(Beginning of SUPPLIED DATA)
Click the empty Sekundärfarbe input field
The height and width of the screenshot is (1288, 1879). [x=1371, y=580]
(End of SUPPLIED DATA)
(Beginning of SUPPLIED DATA)
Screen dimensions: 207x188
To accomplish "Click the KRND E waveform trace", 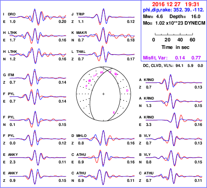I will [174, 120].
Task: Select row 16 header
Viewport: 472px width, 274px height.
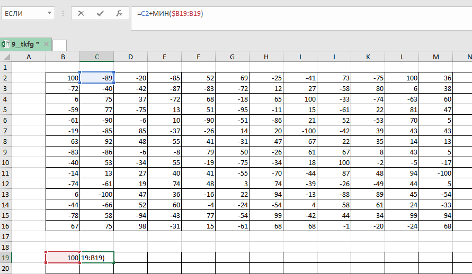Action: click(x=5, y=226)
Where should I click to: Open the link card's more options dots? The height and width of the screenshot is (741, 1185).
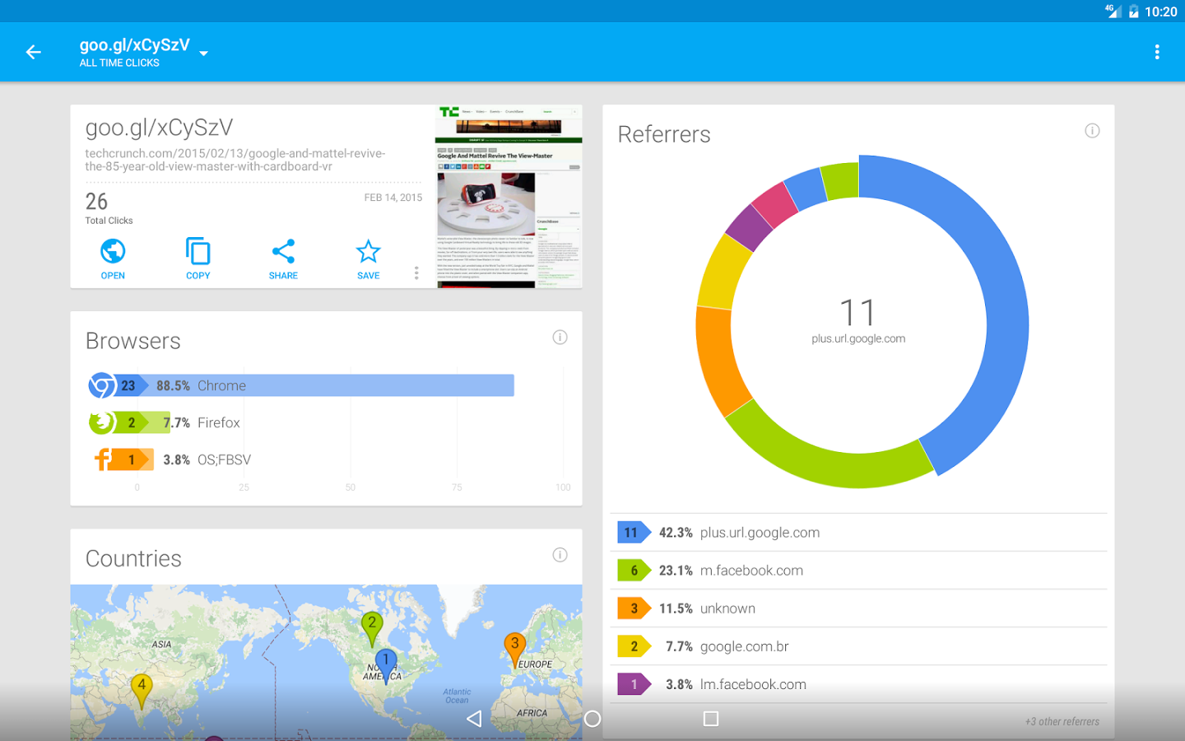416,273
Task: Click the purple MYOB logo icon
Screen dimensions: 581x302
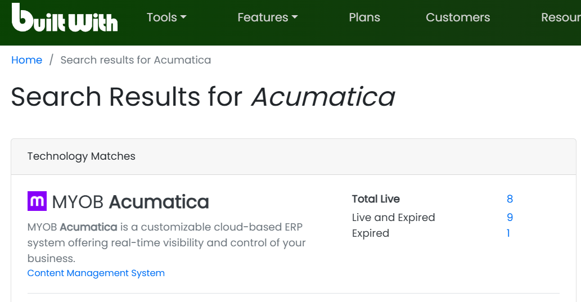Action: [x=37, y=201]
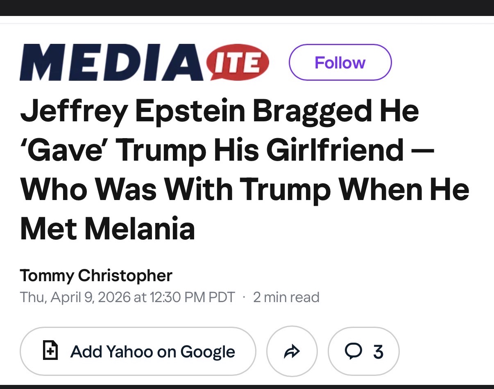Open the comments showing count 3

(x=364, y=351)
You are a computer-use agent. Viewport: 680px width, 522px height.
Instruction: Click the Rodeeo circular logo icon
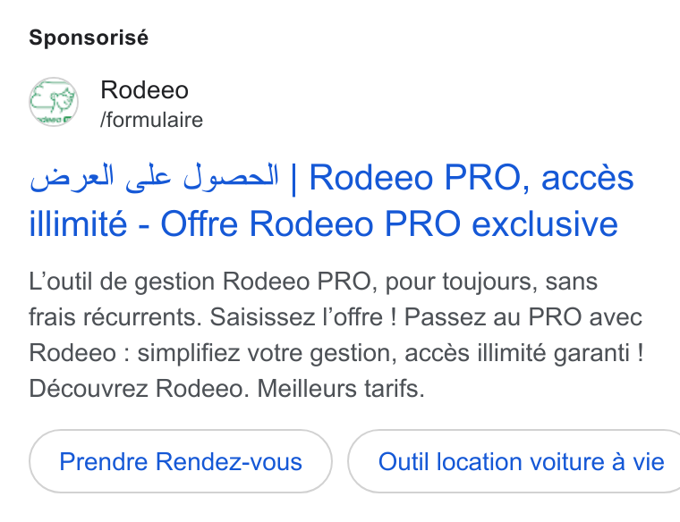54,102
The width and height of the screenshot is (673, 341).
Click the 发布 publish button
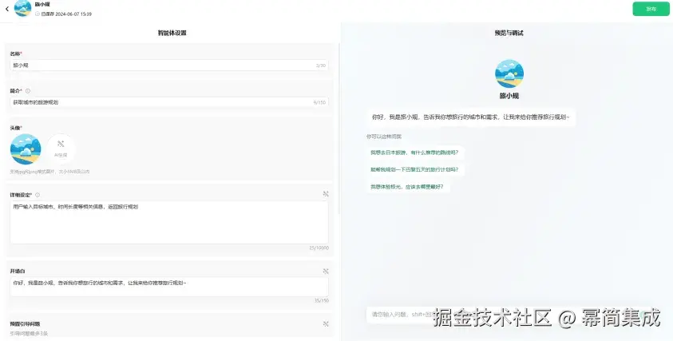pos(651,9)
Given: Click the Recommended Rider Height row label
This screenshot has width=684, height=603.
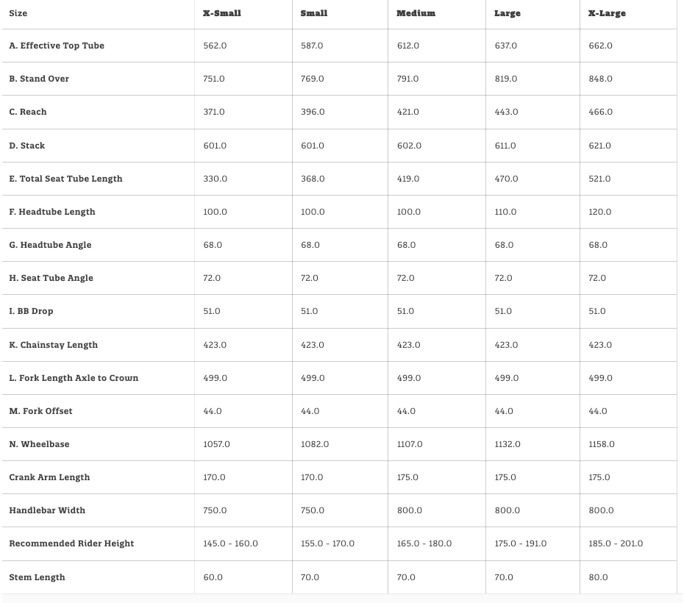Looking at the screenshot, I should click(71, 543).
(End of SUPPLIED DATA)
> **WHAT YOU NEED TO DO**
Look through the material above for the word "Task" and copy every line that has it.

> **ANSWER FOR THIS EXERCISE**
Task: Select row 16 header
Task: Click the purple MYOB logo icon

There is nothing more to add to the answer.